**TASK INSTRUCTIONS**
Please repeat the data below line for line, leaving out the pictures.

** BEGIN DATASET EXTRACT **

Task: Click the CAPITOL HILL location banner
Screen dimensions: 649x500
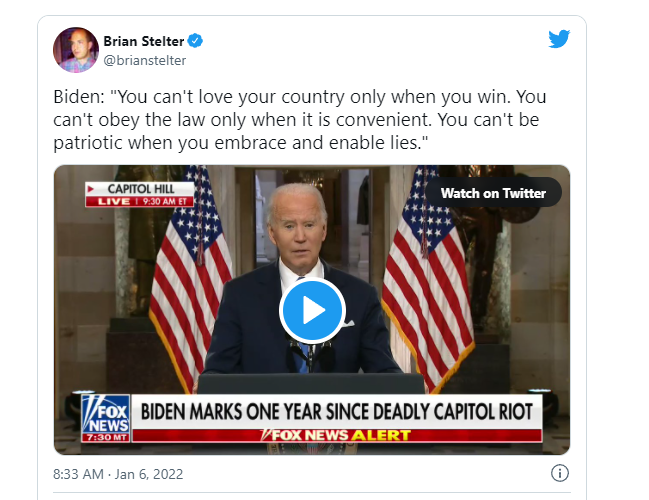Action: (140, 189)
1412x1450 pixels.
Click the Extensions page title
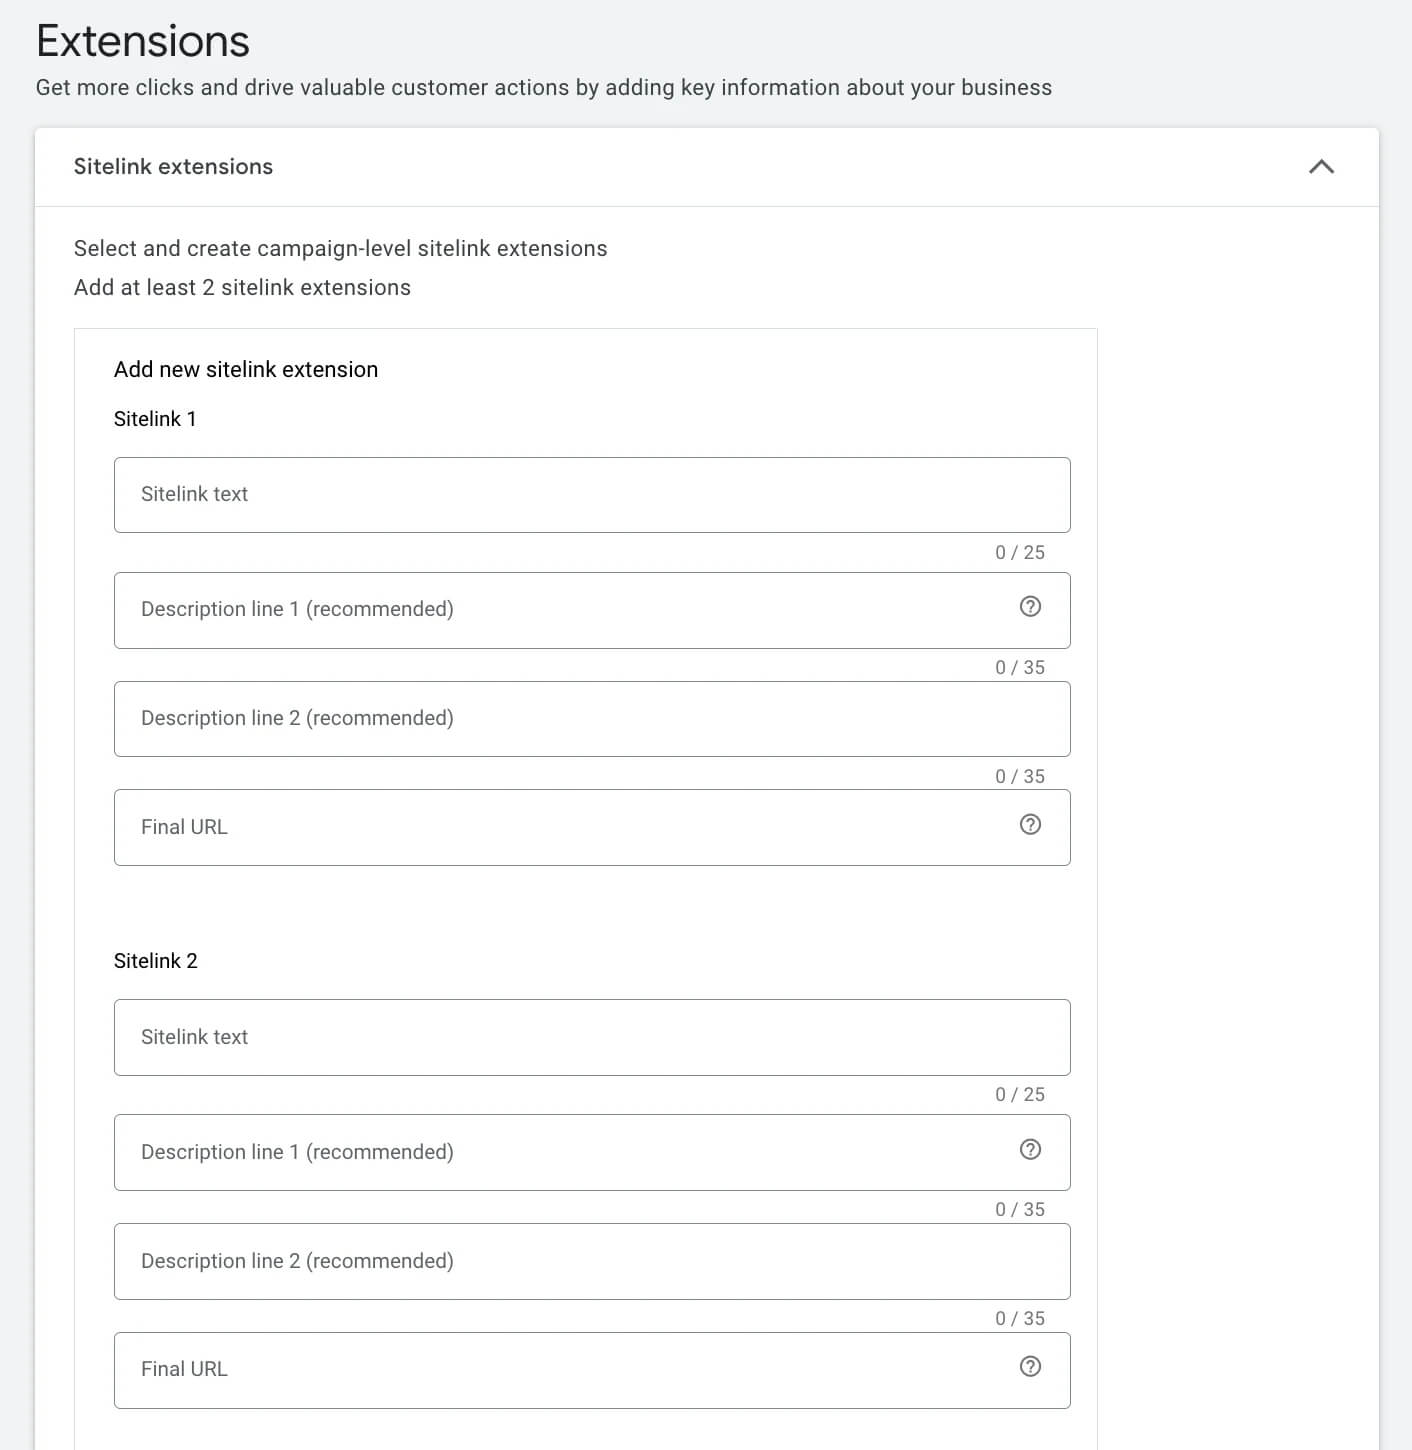click(143, 41)
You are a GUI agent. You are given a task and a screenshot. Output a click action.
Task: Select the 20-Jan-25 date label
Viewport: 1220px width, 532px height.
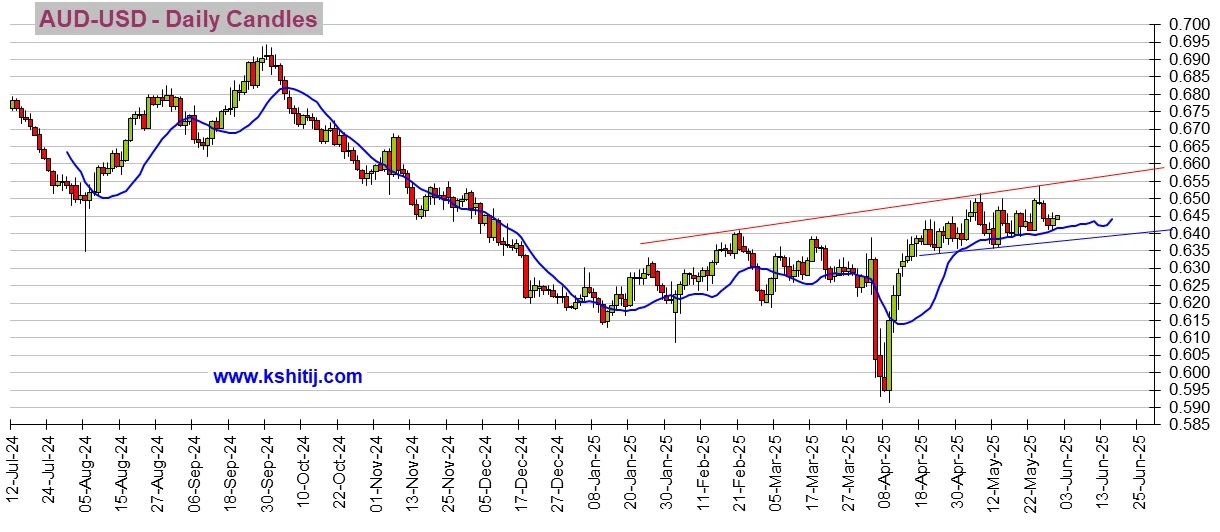(x=629, y=469)
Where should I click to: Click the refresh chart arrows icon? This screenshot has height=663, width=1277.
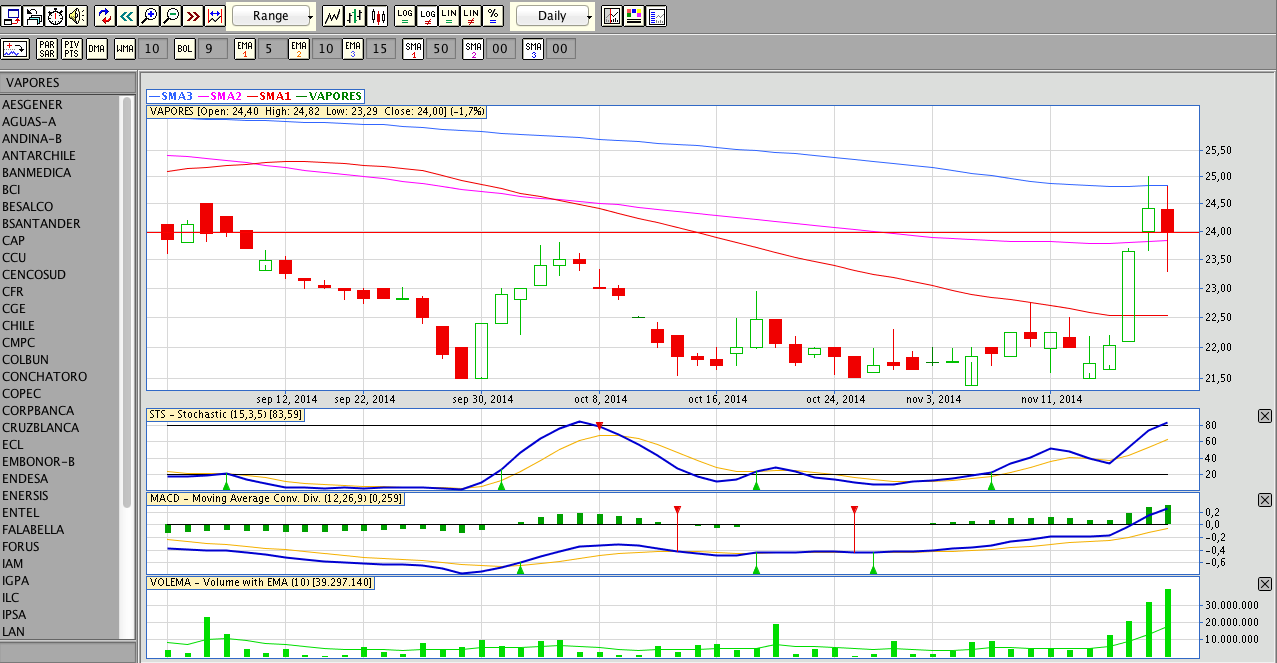pos(105,16)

** END DATASET EXTRACT **

**SOLUTION FOR THIS EXERCISE**
Task: Click the CAPITOL HILL location banner
Screen dimensions: 649x500
Action: (140, 189)
1412x1450 pixels.
Click the Extensions page title
click(143, 41)
You are a GUI agent. You are given a task and a screenshot. Output a click action.
Task: Select the 20-Jan-25 date label
Viewport: 1220px width, 532px height.
(x=629, y=469)
Where should I click to: Click the refresh chart arrows icon? This screenshot has height=663, width=1277.
pos(105,16)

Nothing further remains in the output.